After remediation, a rescan is needed. The asset inventory should also be updated and re-baselined to reflect the changes and a root cause analysis performed as well as lessons learned factored back into the TVM program.
Continuous Vulnerability Monitoring
While remediation fixes current problems, threats and vulnerabilities have a continuous lifecycle and must be managed accordingly. Better lifecycle management helps organizations meet compliance and audit requirements by keeping track of how vulnerabilities are remediated throughout the entire process from detection to remediation, and by demonstrating how the process is being performed and applied against compliance requirements.
Frequent scanning should be used to identify new vulnerabilities. PCI DSS requires quarterly scans, but for most organizations that won’t be enough and, in any case, automated scanning tools make it easy to schedule and run scans regularly. Scanning should be as continuous as possible in order to detect vulnerabilities and breaches as fast as possible and give time for the organization to react. As an additional integrity check, it’s good practice for the scan process to be managed by someone independent of the security team.
To ensure threats and vulnerabilities are addressed according to their priority, service level agreements (SLAs) can be defined according to conditions, such as the severity of vulnerabilities, or specific assets (a vulnerability found on an asset with a PCI tag needs to be fixed within five days, for example). Further, the responsiveness of individuals and teams can also be managed using granular SLAs. For example, if a vulnerability is assigned to the Operations Team, which is given four days to remediate, failing to meet the SLA could mean the technical implementation takes longer than expected or there is some other underlying issue—information which can be used for process or team improvement.

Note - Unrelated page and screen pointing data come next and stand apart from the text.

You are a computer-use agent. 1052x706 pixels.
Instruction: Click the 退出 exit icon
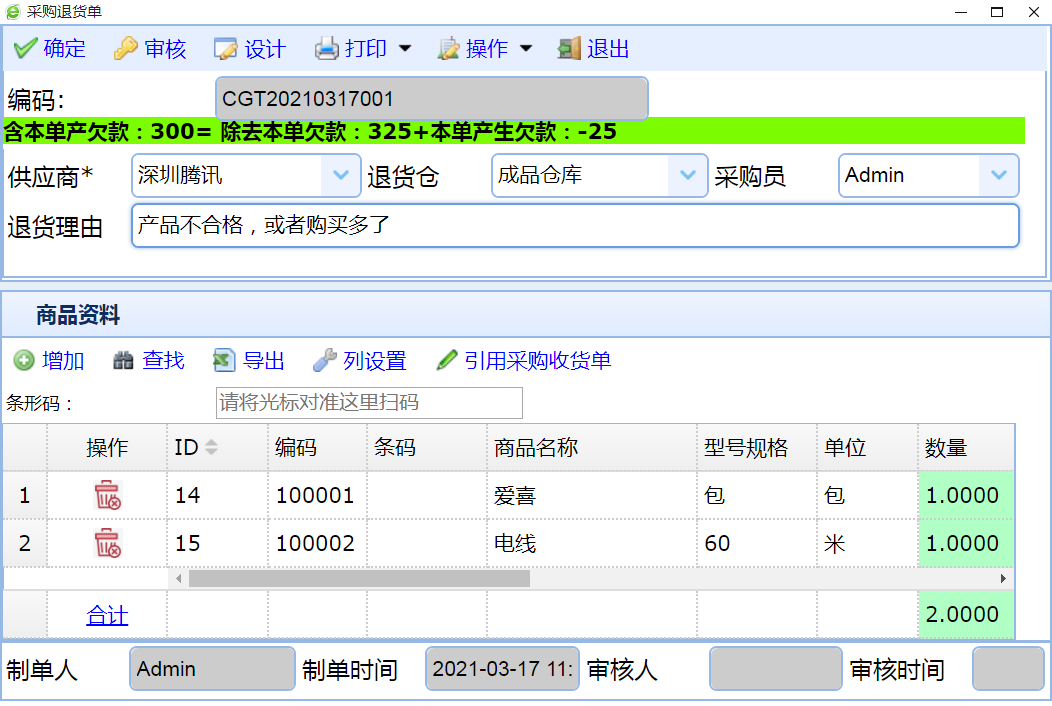[569, 49]
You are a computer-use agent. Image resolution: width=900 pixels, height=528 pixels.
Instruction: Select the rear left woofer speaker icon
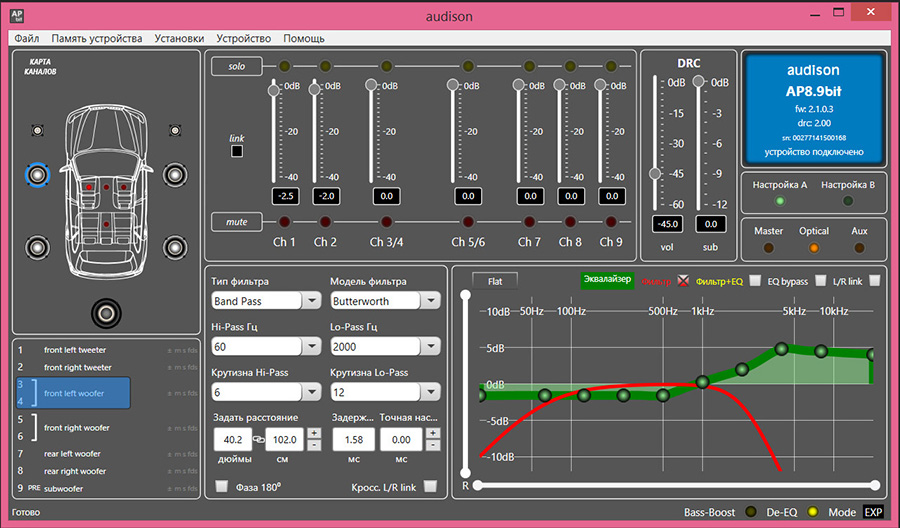38,247
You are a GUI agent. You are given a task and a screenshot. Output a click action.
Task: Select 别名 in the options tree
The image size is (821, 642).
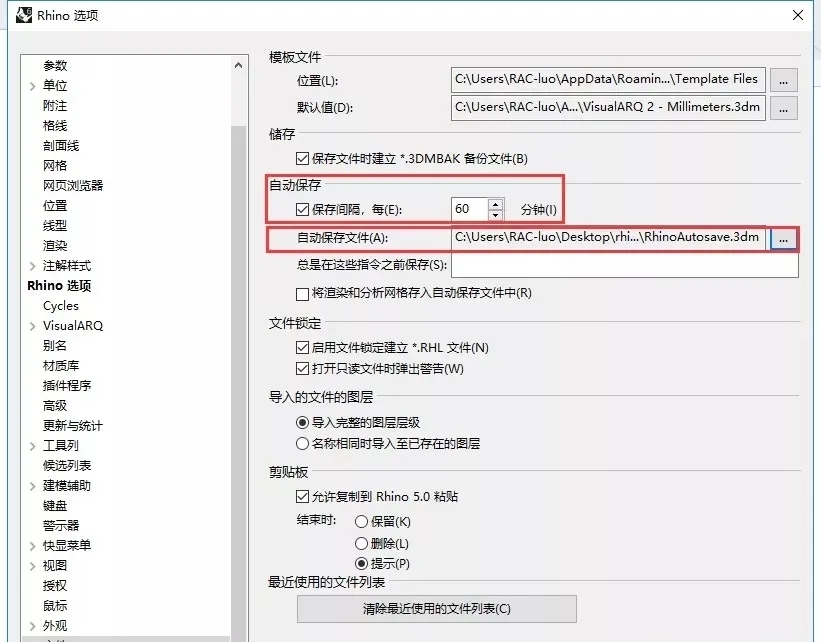pos(55,346)
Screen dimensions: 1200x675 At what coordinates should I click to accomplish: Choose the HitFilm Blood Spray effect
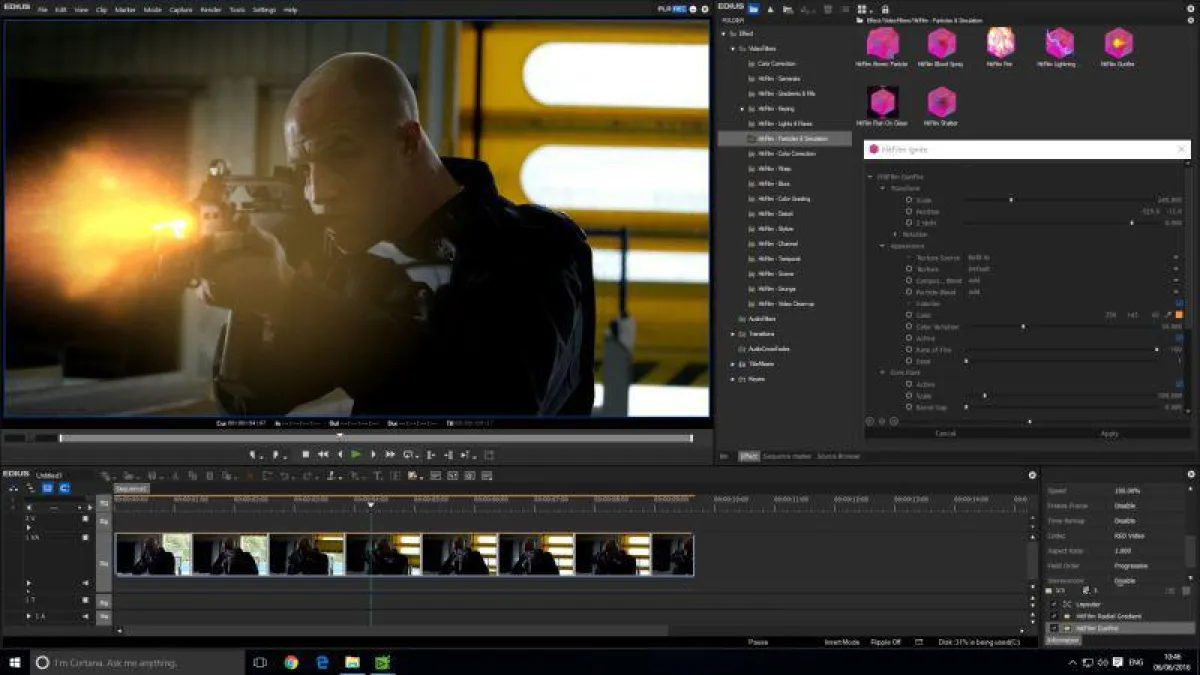941,43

Reporting—covering the asset register, changes made and change control process used, scan dates and results, patches applied, when and why, and details of rescans to validate effective application—helps make sure lifecycle management is operating optimally and will highlight any problems or inefficiencies throughout.
Regulations don’t stand still. The EU will review the effectiveness of GDPR in early 2020 and change its scope if necessary. OCR, the HIPAA regulator, is stepping up its enforcement activities; and in the United States, there are regional and national changes in the law in the pipeline. This increased regulatory focus will heighten the importance of TVM.
An IT team that’s overwhelmed by vulnerabilities and unable to pinpoint priorities for immediate remediation risks data breaches and, hence, non-compliance—something that can be avoided with a comprehensive TVM program.